▸ **DOCUMENT EXCERPT**:
Two weekends ago, through a fog of not-yet diagnosed bacterial pneumonia, I went to my first writers’ conference pitch session. Think about speed dating in hell with a lot more at stake, maybe 3 plus years of work on a particular project.
The gun goes off. The pitchees were led upstairs, trying not to look too eager or too desperate. Like beauty contestants. Pick me, pick me. One man looked decidedly green. Another woman was fluffing her chest. At least no one got trampled underfoot.
Tables were spread out over the hotel mezzanine with the agents’ names written on wire placards right at eye level. Not in any discernible order. But then I was running a fever and not too observant. Three chairs around a table. An agent sat in one, leaving two others. Which fucking one to sit in?
I sat down. My mind went blank. The agent raised an eyebrow at me. I couldn’t remember whether to extend my hand or not. Looking around the room, the pitchees were doing all kinds of things. I had been warned that some agents bite, and other agents found shaking hands was too much of a commitment. Possibly they were shy or had OCD—either way, my deodorant had stopped working, and I’m sure they could smell the flop sweat.
I decided to state the obvious. “I am very nervous.” Formal. Without contractions. This from a person who makes one-hour evaluations of other peoples’ mental health that are legal documents and forever attached to their Social Security Number. On average, I meet, put at ease, and ferret out the secrets of 30 plus people a week. And that day, with years of work riding on it and a literary agent looking at me expectantly, I could not pull out minimally adequate social skills for ten minutes.
It went downhill from there. Adrenaline flooded my body, and my prefrontal cortex (residence of essential functions) ran away, leaving my reptilian brain in charge. My reptilian brain was not a rambunctious T. Rex – compelling and challenging to look away from. My reptilian doppelganger was one of those tiny chirping baby reptiles – hopping up and down annoyingly and only able to attack in groups. Instead of roaring about my book as the next bestseller, unique but not too, entertaining, thoughtful, insert descriptor here, I bit a chunk out of the inside of my cheek. Now, not only was I preverbal, but anything that came out of my mouth sounded like I had swigged a bottle of Jack Daniels on the way up the stairs.
The agent looked at me kindly. There was an awkward pause. I managed to mumble a few words about my multiple-year project. I wanted to yammer on, “But I have a Ph.D. I’m quite thoughtful. People think I’m not bad at this writing thingamabob.” Thankfully, I couldn’t make my tongue form the words because I am sure they would have been accompanied by buckets of saliva. And I would have been the first aspiring writer to drown an agent in her spit.
The bell sounded. Both of us looked relieved.
I got up, thanked the agent, tripped on the stairs going down, and went in search of a bar. Instead, I should have driven home immediately, stopped at the nearest Urgent Care, and then went straight to bed.

▸ **DATA SECTION**:
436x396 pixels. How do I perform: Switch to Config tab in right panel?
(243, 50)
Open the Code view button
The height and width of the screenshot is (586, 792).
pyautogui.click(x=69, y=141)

▸ **TASKS AND EXERCISES**:
(a) Write out the stretch of the pitch-session account from "The agent looked" through "in her spit.".
(b) In the pitch-session account, what were the agents' names written on?
The items have no connection to the pitch-session account.

▸ **WRITTEN RESPONSES**:
(a)
The agent looked at me kindly. There was an awkward pause. I managed to mumble a few words about my multiple-year project. I wanted to yammer on, “But I have a Ph.D. I’m quite thoughtful. People think I’m not bad at this writing thingamabob.” Thankfully, I couldn’t make my tongue form the words because I am sure they would have been accompanied by buckets of saliva. And I would have been the first aspiring writer to drown an agent in her spit.

(b) Wire placards placed right at eye level.